When things don't work as they should.
Serbian language

Post by kolenmi

I can not submit OCR for serbian language.
I get the following message
"Exception calling Tesseract with language option: hbs; RAN: /usr/bin/tesseract - - -l hbs STDOUT: STDERR: Error opening data file /usr/share/tesseract-ocr/4.00/tessdata/hbs.traineddata Please make sure the TESSDATA_PREFIX environment variable is set to your "tessdata" directory. Failed loading language 'hbs' Tesseract couldn't load any languages! Could not initialize tesseract. The requested OCR language "hbs" is not available and needs to be installed. "
I installed tesseract-ocr-srp and tesseract-ocr-srp-latn packages.
There is no tesseract-ocr-hbs package.
How to solve this problem?
I need both, Latin and Cyrillic, for OCR production.
Can you include, also, sebian language in mayanedms?
Thank you
Re: Serbian language

Post by rosarior


As you noted, Tesseract doesn't support the HBS locale but it does support SRP and SRP-LATN. Install the supported ones with

Code: Select all

-e MAYAN_APT_INSTALLS="tesseract-ocr-deu tesseract-ocr-spa"
and when uploading your documents use that locale instead of "HBS".
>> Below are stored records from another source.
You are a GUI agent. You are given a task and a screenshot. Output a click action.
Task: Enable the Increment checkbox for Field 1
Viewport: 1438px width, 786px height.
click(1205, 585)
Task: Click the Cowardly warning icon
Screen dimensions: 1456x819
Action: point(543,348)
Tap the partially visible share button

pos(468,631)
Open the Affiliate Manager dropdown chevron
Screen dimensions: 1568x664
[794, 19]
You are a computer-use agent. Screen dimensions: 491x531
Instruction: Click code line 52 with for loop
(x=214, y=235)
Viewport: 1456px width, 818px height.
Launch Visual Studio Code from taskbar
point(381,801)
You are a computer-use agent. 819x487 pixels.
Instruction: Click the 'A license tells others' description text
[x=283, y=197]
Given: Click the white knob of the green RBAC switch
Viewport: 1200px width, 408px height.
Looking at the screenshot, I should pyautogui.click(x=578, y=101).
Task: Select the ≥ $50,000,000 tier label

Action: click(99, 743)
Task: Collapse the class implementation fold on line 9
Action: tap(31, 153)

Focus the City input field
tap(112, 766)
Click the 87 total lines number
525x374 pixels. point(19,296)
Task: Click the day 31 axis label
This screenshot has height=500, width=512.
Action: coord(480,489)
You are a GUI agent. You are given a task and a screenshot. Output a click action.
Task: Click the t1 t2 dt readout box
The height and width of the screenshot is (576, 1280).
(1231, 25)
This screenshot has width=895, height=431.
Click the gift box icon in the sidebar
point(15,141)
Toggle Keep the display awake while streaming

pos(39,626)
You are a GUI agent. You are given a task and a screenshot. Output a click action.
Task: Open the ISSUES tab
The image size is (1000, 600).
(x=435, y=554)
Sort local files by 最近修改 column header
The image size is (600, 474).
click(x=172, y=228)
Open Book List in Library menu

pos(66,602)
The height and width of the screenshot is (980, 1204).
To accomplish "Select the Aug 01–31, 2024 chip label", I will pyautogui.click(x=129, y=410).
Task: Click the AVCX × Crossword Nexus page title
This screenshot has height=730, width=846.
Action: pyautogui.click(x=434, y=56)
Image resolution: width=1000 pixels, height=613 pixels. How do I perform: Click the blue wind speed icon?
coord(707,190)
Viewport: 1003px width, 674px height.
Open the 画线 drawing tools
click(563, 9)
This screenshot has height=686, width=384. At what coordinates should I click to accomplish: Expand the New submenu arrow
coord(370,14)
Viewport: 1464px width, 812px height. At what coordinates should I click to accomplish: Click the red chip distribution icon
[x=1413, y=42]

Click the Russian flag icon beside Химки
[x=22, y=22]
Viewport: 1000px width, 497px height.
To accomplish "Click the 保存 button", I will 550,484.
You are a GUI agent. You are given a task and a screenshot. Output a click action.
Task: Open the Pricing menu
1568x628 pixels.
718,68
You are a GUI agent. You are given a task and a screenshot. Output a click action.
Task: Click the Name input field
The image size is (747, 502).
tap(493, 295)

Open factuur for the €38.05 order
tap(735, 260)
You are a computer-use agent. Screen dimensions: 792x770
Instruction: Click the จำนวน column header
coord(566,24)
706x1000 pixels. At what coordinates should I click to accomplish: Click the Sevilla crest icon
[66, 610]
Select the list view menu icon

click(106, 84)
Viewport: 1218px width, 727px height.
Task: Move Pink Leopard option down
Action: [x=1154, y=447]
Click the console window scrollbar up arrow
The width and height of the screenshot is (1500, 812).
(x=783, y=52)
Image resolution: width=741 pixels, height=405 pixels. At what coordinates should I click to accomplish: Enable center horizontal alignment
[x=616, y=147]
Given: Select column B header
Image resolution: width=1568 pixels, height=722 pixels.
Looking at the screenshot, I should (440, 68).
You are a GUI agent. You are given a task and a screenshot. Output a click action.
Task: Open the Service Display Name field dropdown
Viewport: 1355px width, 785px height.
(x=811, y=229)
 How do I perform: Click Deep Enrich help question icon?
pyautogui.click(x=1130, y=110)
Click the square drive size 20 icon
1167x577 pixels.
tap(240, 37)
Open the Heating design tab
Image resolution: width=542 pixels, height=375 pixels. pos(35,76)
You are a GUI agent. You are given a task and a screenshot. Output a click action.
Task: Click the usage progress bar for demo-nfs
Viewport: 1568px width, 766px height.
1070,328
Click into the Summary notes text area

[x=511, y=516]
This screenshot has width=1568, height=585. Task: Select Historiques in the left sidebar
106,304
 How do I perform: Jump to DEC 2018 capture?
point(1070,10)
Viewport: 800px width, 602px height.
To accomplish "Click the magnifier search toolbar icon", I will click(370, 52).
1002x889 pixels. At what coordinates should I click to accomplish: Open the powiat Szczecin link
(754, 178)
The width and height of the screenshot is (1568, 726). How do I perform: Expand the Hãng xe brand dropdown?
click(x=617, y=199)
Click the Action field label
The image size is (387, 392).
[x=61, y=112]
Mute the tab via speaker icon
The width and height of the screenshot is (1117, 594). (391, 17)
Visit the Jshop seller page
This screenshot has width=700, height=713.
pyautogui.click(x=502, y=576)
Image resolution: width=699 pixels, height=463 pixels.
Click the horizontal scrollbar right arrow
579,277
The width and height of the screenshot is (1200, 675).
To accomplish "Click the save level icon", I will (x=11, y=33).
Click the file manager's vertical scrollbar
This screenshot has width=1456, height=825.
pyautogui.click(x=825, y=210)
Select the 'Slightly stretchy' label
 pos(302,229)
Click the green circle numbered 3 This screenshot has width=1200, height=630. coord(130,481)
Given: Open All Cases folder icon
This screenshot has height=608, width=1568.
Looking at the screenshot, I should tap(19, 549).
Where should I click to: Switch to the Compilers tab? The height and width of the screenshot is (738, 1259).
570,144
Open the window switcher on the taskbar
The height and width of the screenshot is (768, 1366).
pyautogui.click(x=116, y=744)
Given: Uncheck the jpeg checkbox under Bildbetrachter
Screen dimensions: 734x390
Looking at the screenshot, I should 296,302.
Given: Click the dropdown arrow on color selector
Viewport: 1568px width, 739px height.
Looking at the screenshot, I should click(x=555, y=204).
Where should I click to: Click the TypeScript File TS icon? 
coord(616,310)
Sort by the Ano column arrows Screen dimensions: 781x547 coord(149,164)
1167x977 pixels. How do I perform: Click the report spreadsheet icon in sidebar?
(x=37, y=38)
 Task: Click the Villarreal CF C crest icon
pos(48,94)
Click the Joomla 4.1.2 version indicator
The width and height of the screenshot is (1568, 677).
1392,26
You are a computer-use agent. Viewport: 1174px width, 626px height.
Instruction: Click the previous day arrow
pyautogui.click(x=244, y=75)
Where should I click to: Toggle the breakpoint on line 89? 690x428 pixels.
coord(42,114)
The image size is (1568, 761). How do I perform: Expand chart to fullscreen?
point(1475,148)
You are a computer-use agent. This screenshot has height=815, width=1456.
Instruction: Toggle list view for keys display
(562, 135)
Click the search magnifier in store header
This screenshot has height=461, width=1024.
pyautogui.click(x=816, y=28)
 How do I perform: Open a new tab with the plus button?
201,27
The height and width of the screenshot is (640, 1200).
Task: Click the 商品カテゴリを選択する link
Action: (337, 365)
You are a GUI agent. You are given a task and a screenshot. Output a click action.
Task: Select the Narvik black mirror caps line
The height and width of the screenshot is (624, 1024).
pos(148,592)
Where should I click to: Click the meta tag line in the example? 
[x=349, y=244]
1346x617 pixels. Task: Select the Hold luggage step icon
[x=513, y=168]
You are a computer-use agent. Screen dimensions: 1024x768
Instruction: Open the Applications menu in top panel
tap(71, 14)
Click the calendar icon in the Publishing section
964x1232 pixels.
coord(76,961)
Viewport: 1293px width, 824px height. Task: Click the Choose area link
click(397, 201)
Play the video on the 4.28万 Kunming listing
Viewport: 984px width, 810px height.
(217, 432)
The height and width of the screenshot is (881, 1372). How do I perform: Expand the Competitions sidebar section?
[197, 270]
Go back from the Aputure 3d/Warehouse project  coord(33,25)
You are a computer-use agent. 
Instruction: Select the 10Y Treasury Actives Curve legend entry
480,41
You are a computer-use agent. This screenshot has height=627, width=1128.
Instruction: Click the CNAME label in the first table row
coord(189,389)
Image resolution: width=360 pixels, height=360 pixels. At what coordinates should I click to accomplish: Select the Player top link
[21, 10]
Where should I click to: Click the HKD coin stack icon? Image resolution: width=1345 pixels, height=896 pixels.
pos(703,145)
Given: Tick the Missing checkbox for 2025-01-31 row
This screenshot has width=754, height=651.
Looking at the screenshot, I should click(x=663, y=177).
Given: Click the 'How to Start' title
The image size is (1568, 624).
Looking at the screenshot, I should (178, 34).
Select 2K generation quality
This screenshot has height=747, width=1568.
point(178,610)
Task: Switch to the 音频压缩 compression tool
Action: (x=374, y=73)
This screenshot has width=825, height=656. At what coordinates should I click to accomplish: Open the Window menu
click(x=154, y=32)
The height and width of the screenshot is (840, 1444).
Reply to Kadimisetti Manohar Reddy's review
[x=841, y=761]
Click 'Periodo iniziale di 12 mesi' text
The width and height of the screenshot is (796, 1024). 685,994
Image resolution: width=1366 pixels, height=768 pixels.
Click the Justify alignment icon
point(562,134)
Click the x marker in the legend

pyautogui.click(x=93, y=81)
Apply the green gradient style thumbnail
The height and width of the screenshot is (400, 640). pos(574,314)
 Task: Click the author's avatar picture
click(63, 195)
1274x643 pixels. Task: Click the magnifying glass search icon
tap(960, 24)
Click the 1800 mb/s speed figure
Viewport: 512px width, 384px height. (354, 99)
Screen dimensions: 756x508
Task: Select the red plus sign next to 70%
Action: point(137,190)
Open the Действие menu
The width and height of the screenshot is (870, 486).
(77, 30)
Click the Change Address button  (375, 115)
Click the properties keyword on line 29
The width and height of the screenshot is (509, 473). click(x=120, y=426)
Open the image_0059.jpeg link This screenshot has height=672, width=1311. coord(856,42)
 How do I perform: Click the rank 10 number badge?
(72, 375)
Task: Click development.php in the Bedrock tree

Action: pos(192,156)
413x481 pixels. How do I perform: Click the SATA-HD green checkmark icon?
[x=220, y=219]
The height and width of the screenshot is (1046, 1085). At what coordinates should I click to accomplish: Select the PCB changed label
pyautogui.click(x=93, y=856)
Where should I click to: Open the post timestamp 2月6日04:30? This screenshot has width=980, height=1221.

Translating Mayan into other languages is simple but we rely on native speakers volunteers:

1- Open an account on Transifex ( it is free.
2- Request the creation of the Serbian language.
3- Translate the strings using the web interface, no programing knowledge needed. We include a Google translate API key and have enable automatic translations to help you out.

As soon as the language translation percentage is above 15 or 20%, we will enable and include the language into Mayan.